Crop producers have until June 3 to decide whether they will participate in the Average Crop Revenue Election plan or continue with the regular Direct and Counter-Cyclical Payment Program.

Both programs, administered by the U.S. Department of Agriculture's Farm Service Agency, are intended to help protect farm revenues.

Under DCP, there are two types of payments: direct and counter-cyclical. Each is calculated using base acres and payment yields established on individual farms. But DCP only protects against low prices, and added farm payments under DCP would not start unless the U.S. average farm price for the 2013 corn crop dropped below $2.35 per bushel and soybeans below $5.56 per bushel.

Producers who choose ACRE could receive revenue-based payments instead of the price-based counter-cyclical payments under DCP. Revenue-based means that either low prices or low yields could trigger payments.
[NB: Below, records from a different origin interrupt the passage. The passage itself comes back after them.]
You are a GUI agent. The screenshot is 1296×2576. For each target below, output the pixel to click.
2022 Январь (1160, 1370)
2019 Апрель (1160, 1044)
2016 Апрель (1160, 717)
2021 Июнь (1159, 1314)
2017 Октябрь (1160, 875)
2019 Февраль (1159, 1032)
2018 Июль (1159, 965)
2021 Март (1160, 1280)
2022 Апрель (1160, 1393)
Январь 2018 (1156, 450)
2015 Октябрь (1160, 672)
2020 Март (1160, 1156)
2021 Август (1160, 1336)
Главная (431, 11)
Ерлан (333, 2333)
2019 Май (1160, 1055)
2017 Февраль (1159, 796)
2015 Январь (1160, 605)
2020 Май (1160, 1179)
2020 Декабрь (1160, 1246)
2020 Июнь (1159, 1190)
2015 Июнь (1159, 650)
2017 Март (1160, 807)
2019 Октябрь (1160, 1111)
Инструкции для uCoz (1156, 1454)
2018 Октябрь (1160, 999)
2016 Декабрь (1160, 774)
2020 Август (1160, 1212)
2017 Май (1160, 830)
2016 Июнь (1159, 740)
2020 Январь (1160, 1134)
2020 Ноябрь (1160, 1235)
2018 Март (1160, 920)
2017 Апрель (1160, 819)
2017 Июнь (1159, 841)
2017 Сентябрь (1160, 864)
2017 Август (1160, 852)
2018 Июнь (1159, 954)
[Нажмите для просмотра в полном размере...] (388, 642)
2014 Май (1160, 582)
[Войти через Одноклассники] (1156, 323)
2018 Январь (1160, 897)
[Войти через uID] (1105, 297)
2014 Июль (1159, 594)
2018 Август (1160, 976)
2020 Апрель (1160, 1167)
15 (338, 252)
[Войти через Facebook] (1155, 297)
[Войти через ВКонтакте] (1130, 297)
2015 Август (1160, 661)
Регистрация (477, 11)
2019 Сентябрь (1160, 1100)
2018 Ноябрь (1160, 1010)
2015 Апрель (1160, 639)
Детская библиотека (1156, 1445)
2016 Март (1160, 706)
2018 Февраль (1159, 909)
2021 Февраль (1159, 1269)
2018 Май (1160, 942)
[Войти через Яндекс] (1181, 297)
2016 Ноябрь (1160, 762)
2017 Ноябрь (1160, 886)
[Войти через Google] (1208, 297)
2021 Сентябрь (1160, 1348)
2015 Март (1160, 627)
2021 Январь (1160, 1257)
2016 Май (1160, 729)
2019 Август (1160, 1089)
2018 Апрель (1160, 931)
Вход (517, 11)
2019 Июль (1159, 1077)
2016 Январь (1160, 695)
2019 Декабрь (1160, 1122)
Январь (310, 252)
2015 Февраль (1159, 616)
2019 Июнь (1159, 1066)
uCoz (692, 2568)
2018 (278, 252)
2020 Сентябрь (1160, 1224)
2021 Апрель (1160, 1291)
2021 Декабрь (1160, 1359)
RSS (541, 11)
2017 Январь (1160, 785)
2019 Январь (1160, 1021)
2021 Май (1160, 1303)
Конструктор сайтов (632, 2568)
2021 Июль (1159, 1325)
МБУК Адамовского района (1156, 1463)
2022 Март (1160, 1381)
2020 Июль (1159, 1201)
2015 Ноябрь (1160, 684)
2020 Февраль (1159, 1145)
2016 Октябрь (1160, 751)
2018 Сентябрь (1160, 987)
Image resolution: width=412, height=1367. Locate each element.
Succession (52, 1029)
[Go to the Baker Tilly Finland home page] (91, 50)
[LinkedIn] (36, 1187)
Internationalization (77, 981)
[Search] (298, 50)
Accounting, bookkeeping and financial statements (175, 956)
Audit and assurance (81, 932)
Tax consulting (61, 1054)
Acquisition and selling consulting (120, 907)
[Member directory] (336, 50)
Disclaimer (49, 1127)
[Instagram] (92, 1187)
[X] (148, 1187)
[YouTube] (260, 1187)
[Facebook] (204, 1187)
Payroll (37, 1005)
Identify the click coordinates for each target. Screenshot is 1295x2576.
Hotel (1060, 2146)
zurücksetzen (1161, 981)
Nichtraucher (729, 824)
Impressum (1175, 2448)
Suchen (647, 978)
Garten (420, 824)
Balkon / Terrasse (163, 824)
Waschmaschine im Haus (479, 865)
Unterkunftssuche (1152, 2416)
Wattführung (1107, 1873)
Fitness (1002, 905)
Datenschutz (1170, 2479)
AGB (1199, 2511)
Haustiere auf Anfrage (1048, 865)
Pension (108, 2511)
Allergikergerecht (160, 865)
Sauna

ACRE participants are still eligible for 80 percent of their normal direct payments.

"ACRE can provide large payments if yields or prices should be very low," Purdue Extension agricultural economist Chris Hurt said. "Thus, it can provide considerable protection under low-revenue situations."

For example, if Indiana corn yields are near normal, ACRE payments would kick in if the U.S. average farm price drops to about $4.50 per bushel, or lower. If the price drops to $4 per bushel, ACRE payments could be near $70 per acre.

Check current corn futures prices

With near-normal soybean yields, ACRE payments could begin if the U.S. average farm price drops below about $11.75 per bushel. If farm prices dropped to $10 per bushel, ACRE payments would be about $50 per acre.